At the time, Sebastian Moran was leafing through an early Jane's Guns. This was the first thing Jim noticed. He was tall (taller than Jim, at any rate), dressed in practical (unfashionable!) clothes, and old broken-down combat boots. His skin was the brown that comes of living under a merciless desert sun, and when he looked up from his book, his eyes were very green indeed.
Jim asked him for the time. A bit obvious, but what the hell.
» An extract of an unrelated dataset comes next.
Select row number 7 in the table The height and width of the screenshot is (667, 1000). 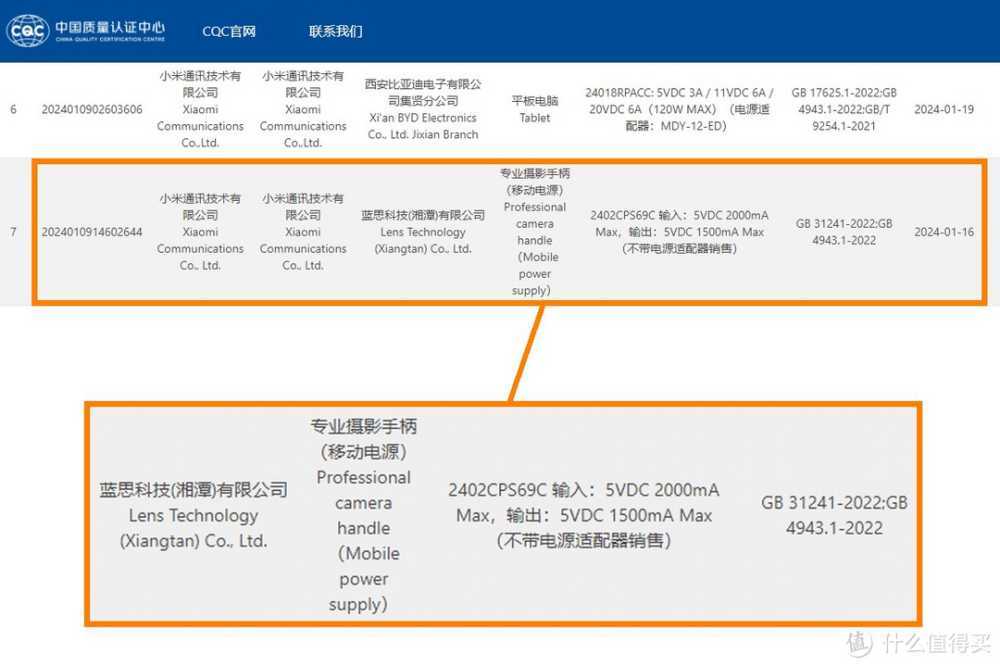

Sebastian's voice was public school, but in a flat, whispered sort of way that Jim found strangely pleasing. More pleasing still was the fact that he didn't have to refer to a watch to provide the correct time.
Jim wandered around the shop for a bit after this, secretly stealing glances at the intriguing stranger and pretending to an interest in old land surveys that was frankly rather unbelievable. After some time, Sebastian Moran approached the bookseller with the following items:
The edition of Jane's he'd been looking at earlier
Une Saison En Enfer
A green leather-bound book entitled Trailing the Tiger
It was this last item that was later to be the source of much confusion.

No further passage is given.